I'm not feeling Yammer.com. Someone suggested it, set it up and now everyones joining on it. Why Yammer over others I don't know. Don't get me wrong its a good idea, Twitter for enterprise but there's some things I'm not so sure about.
First one is the mobile access. Yes there's a iphone client (yawn!) but sms access is restricted to a few American carriers, so realisticlly after the Twitter announcement, yammer are not likely to offer SMS access to the UK. Which means our communication tool for the BBC is crippled. If Yammer were clever they would offer packages which companies pay for, so at least there's the opportunity for SMS/Text.
Second, does Yammer support the open micro-blogging standard? It certainly doesn't look like it. This is bad news, specially seeing how we now have about 70 BBC people using it now. I'm sure tomorrow it will double again.

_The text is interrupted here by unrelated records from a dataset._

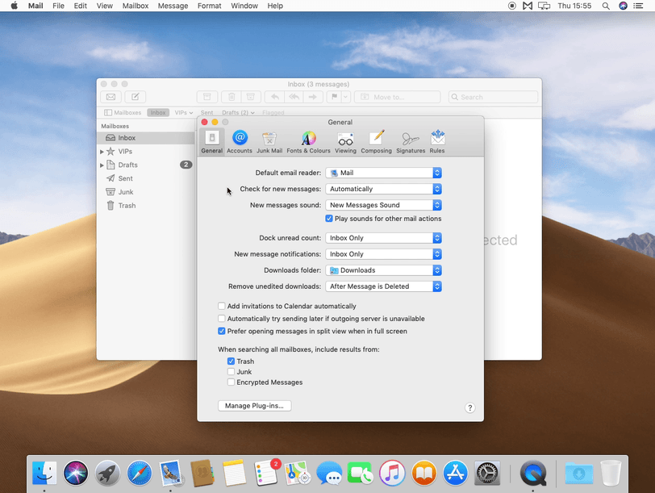Screen dimensions: 655x493
Task: Open Junk Mail preferences
Action: coord(269,141)
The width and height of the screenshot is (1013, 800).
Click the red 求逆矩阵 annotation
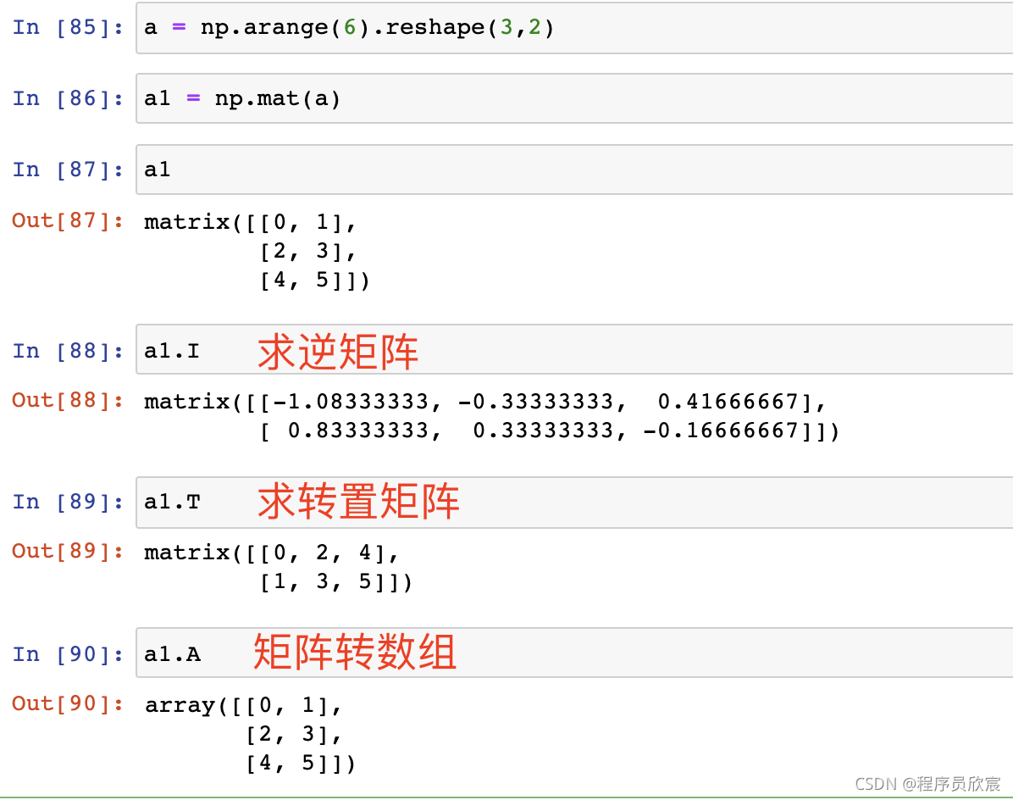338,352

Third, I did look through the Yammer terms and conditions which seemed ok-ish from a portability and licensing point of view. They have ATOM/RSS feeds for most things but where's the API people? Come on, this is becoming un-acceptable already.
Forth and last for now. What about Laconi.ca? Not only is it enterprise friendly, strictly supports the open microblogging standard and is moving to pure XMPP but it also federates with other services. I was trying to explain federation to someone the other day and they pointed out it works like usenet, email and irc (which bodes well, I think). Anyway, the next thing makes me sure Yammer isn't the right path is Twhirl's new support for Laconi.ca. There's something about the strict tight line between internal and external, which is interesting. At least with laconi.ca, its possible to blend the line in a organised way, but I want to know why I can't use my OpenID and why I can't import BBC people off my friends list elsewhere.
Oh I just noticed James has also blogged about the same thing but he has a totally different view point.